#### REQUIREMENT 1
Render into French this sentence from the biography of John Steel Lewes below: "He was buried on the site where the attack happened but the whereabouts of his grave are now unknown."
#### REQUIREMENT 2
Reproduce the part of the biography of John Steel Lewes below that runs from "David Stirling said" down to "the Alamein Memorial.".

John Steel Lewes

Lieutenant John Steel Lewes, known as Jock (December 21, 1913 – December 31, 1941) was born in Britain but grew up in Australia and served as a British officer of the Welsh Guards in World War II. He is the eponym of the Lewes bomb and was a founder member and principal training officer of the Special Air Service.

Lewes was first commissioned as a second lieutenant, University Candidate, General List in 1935 whilst a student at Christ Church College, Oxford. He was President of the Oxford University Boat Club 1936–37, but gave up his place in the 1937 Blue boat which ended up winning the 1937 University Boat Race, ending a 15 year Cambridge winning streak. After graduation he transferred to a Territorial Army unit, 1st Battalion, the Tower Hamlets Rifles, Rifle Brigade before joining the Welsh Guards.

In 1941 Lieutenant David Stirling gathered a small unit of volunteers, among whom was Lewes. This unit was named L Detachment of the Special Air Service Brigade. The main objective of this group was to conduct raids against the lines of communication of Axis forces in the Western Desert.

David Stirling said of Lewes: “Jock could far more genuinely claim to be founder of the SAS than I.”

Jock Lewes was killed in action in December 1941. He was returning from a raid on German airfields when the Long Range Desert Group truck he was travelling in was attacked by a lone Messerschmitt 110 fighter. Lewes was fatally wounded in the thigh by a 20mm round from the fighter and bled to death in about four minutes. He was buried on the site where the attack happened but the whereabouts of his grave are now unknown. He is commemorated on the Alamein Memorial.

#### DATASET EXTRACT

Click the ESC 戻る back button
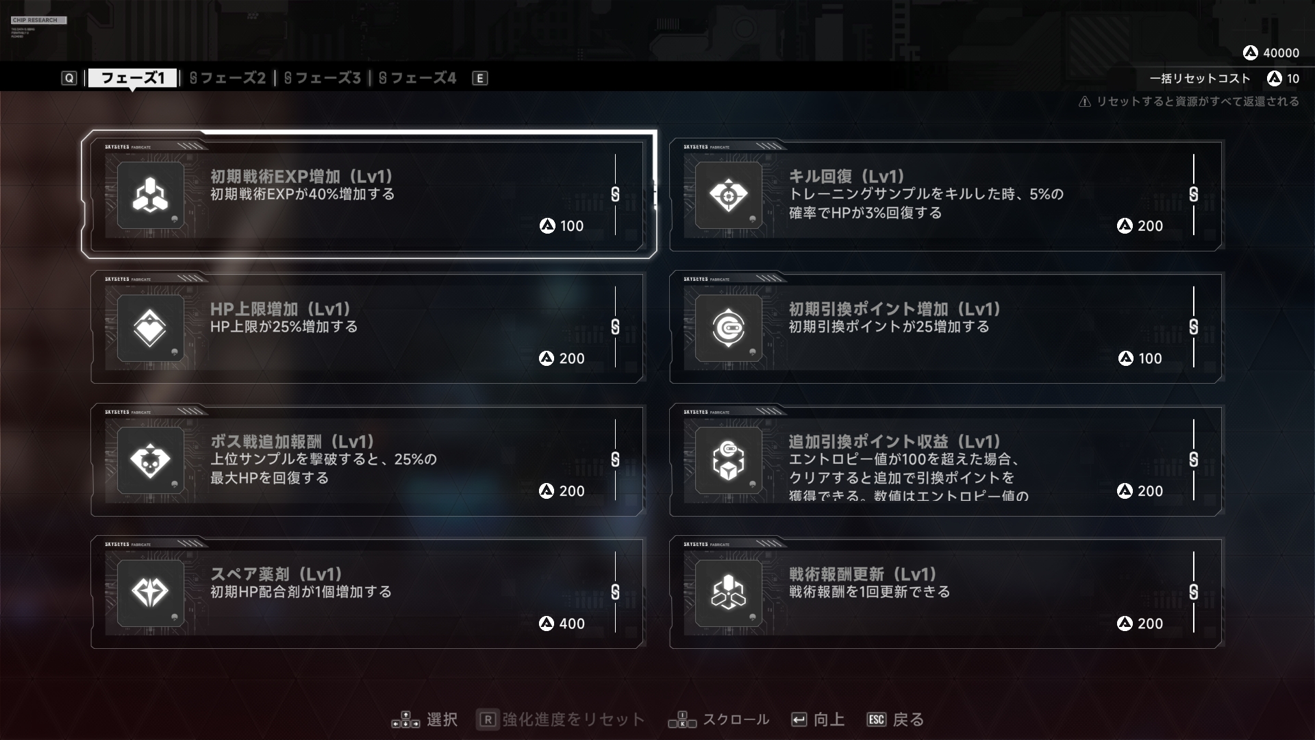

#### ANSWER AREA 1
Il a été enterré à l'endroit où l'attaque a eu lieu, mais l'emplacement de sa tombe est aujourd'hui inconnu.

#### ANSWER AREA 2
David Stirling said of Lewes: “Jock could far more genuinely claim to be founder of the SAS than I.”

Jock Lewes was killed in action in December 1941. He was returning from a raid on German airfields when the Long Range Desert Group truck he was travelling in was attacked by a lone Messerschmitt 110 fighter. Lewes was fatally wounded in the thigh by a 20mm round from the fighter and bled to death in about four minutes. He was buried on the site where the attack happened but the whereabouts of his grave are now unknown. He is commemorated on the Alamein Memorial.